Records to process:
** START **

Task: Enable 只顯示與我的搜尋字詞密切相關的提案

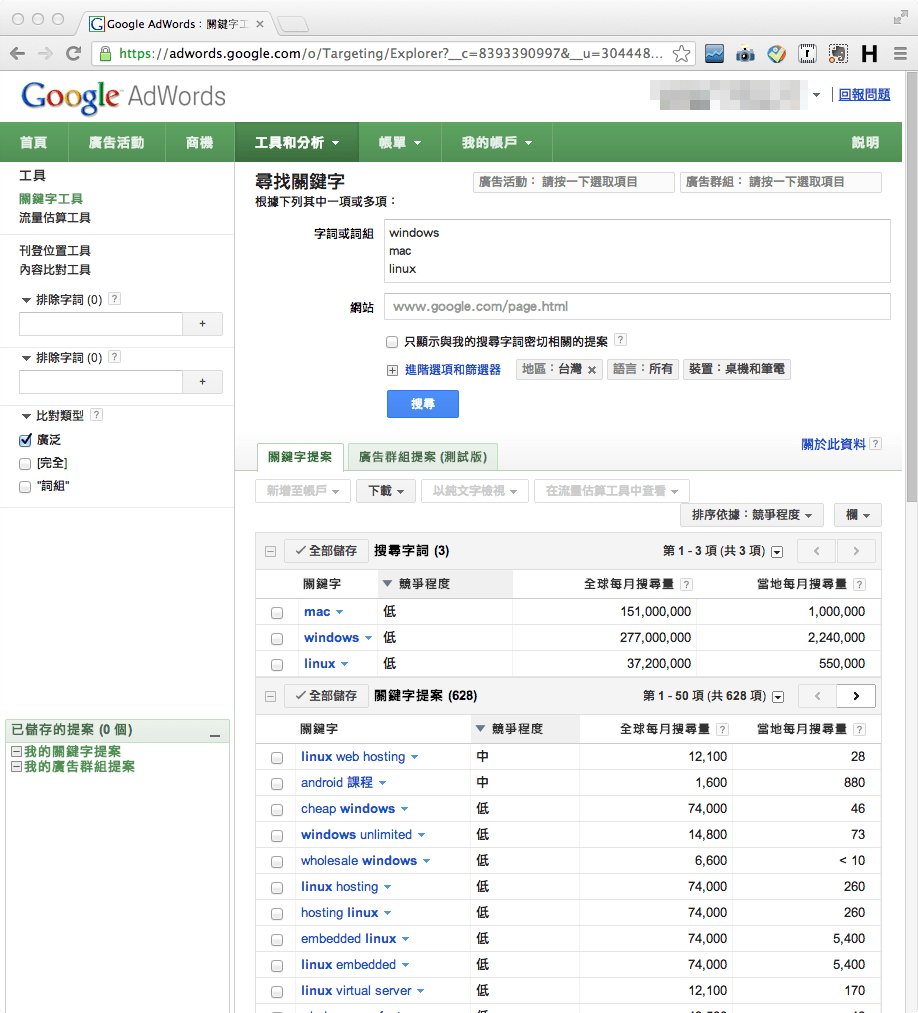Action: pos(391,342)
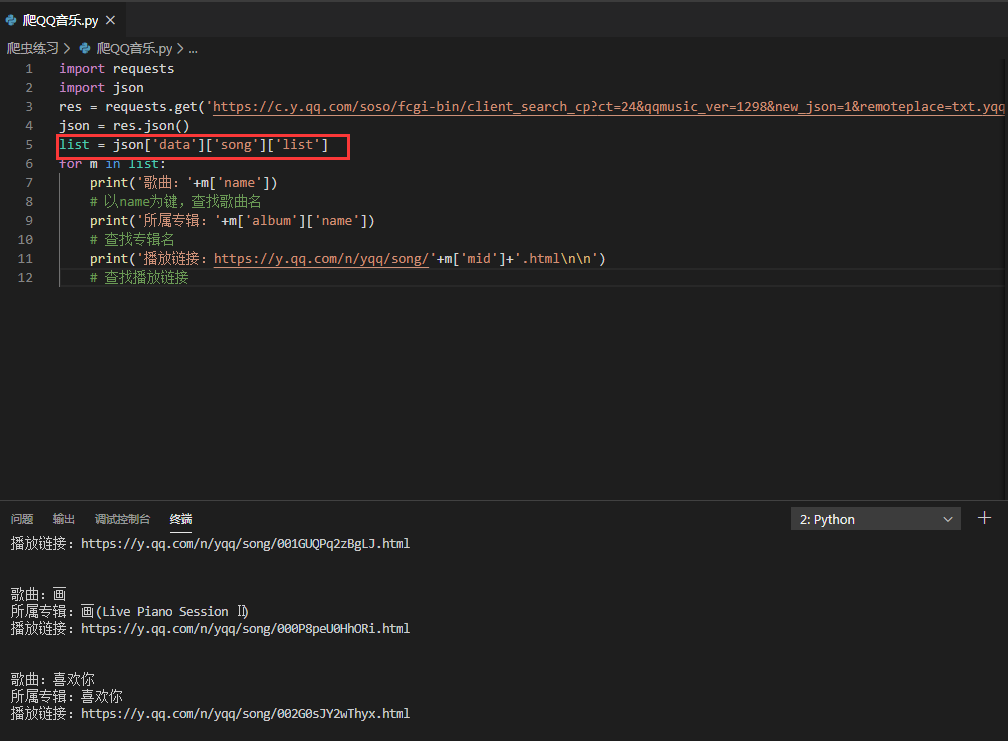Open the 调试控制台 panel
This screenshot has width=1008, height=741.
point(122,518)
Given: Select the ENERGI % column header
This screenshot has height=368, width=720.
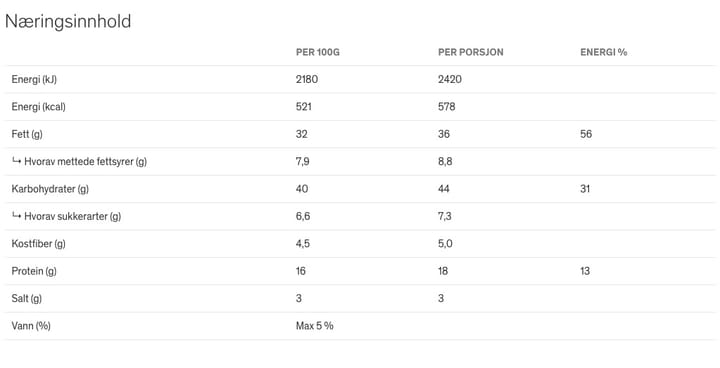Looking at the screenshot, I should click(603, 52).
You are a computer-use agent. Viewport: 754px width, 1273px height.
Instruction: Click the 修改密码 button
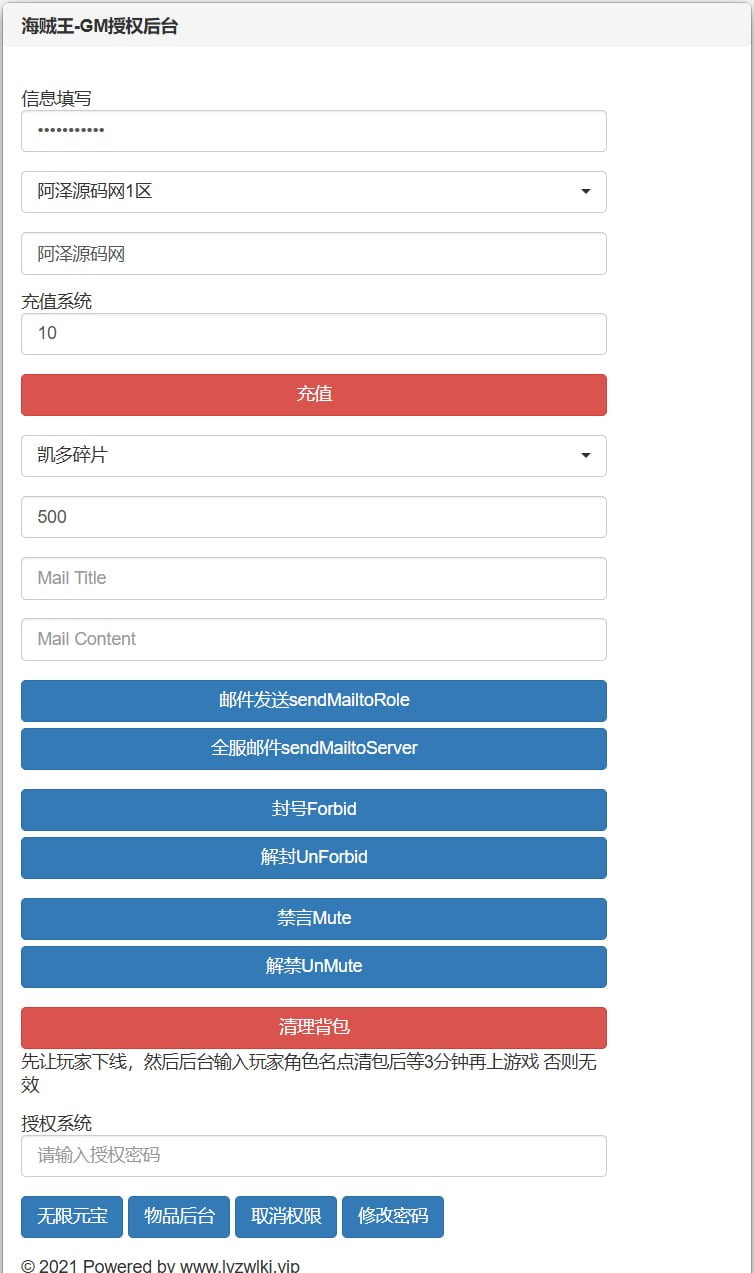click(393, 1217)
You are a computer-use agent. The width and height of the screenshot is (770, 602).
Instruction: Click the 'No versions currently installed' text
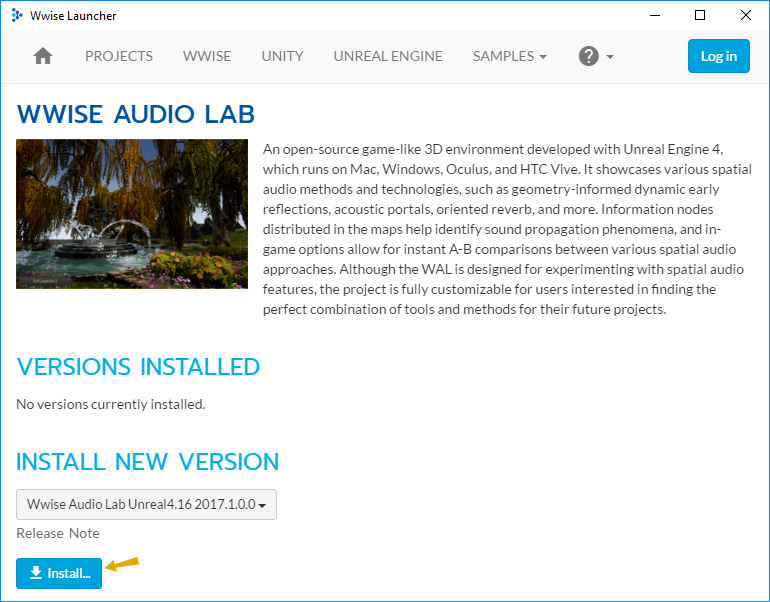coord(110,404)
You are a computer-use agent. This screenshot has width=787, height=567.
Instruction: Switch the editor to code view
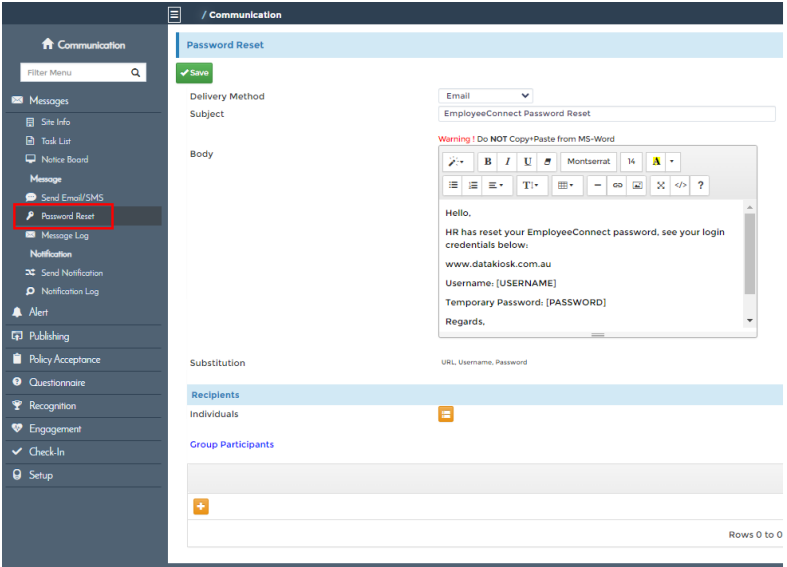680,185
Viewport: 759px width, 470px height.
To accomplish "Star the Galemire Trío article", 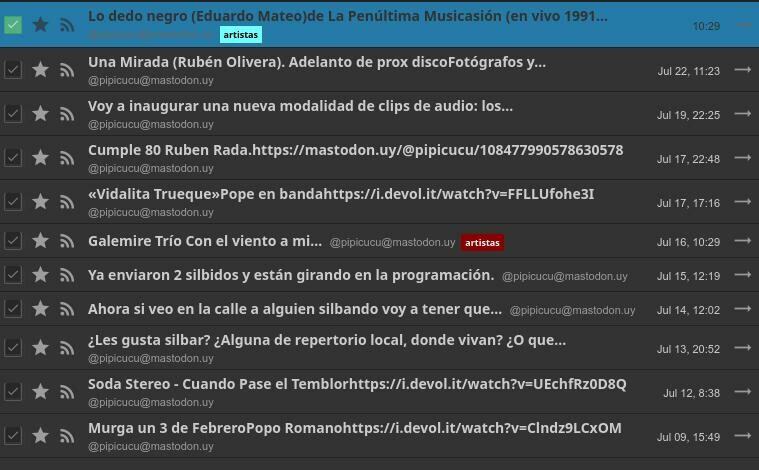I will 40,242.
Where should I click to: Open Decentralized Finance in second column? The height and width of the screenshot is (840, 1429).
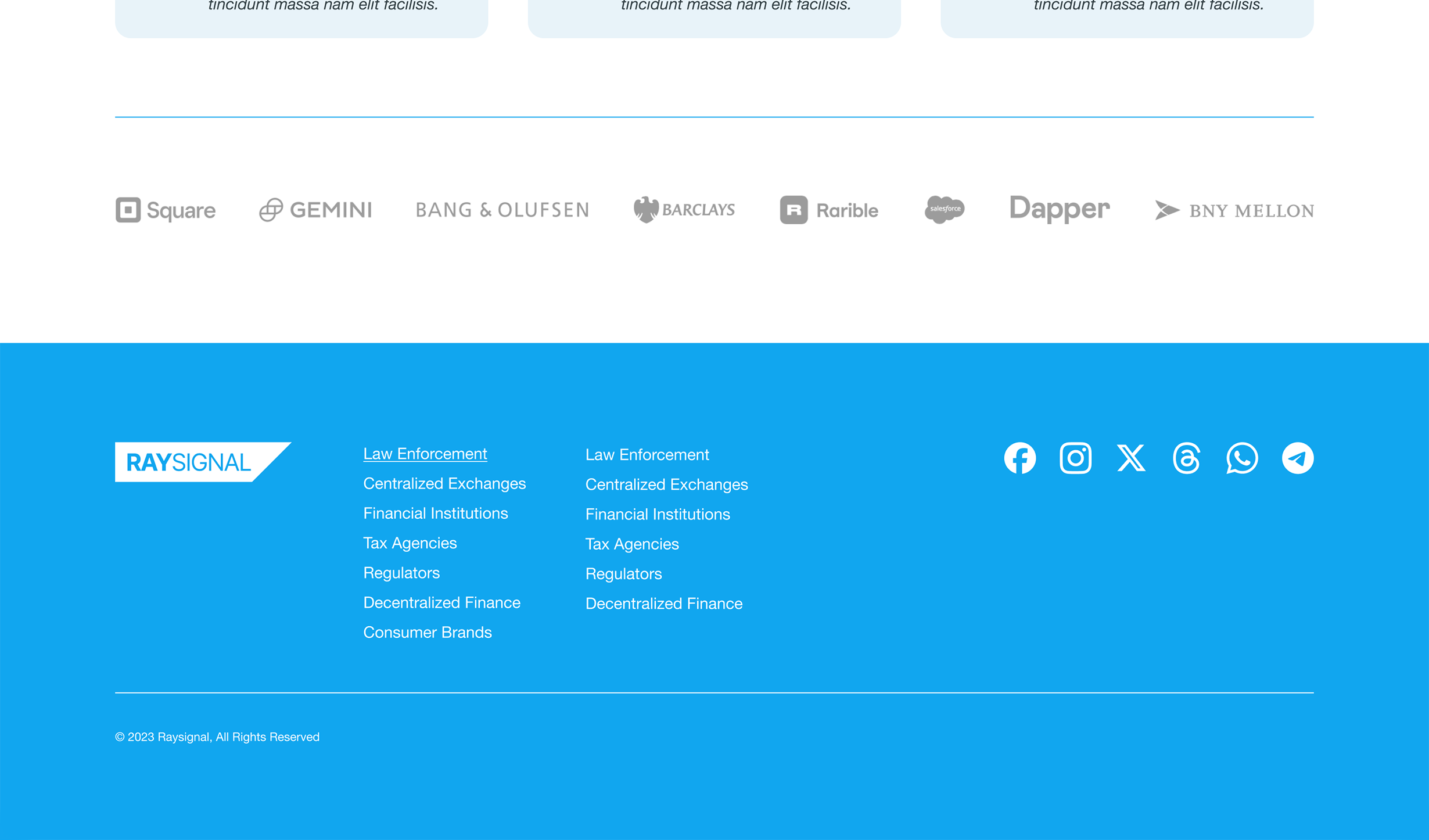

** END **

What is required: Please return every line of the data above that contains the word "agent".

Response to this task:
You are a computer-use agent. Viewport: 754px width, 1273px height.
You are a computer-use agent. The width and height of the screenshot is (770, 602).
You are a computer-use agent. This screenshot has width=787, height=567.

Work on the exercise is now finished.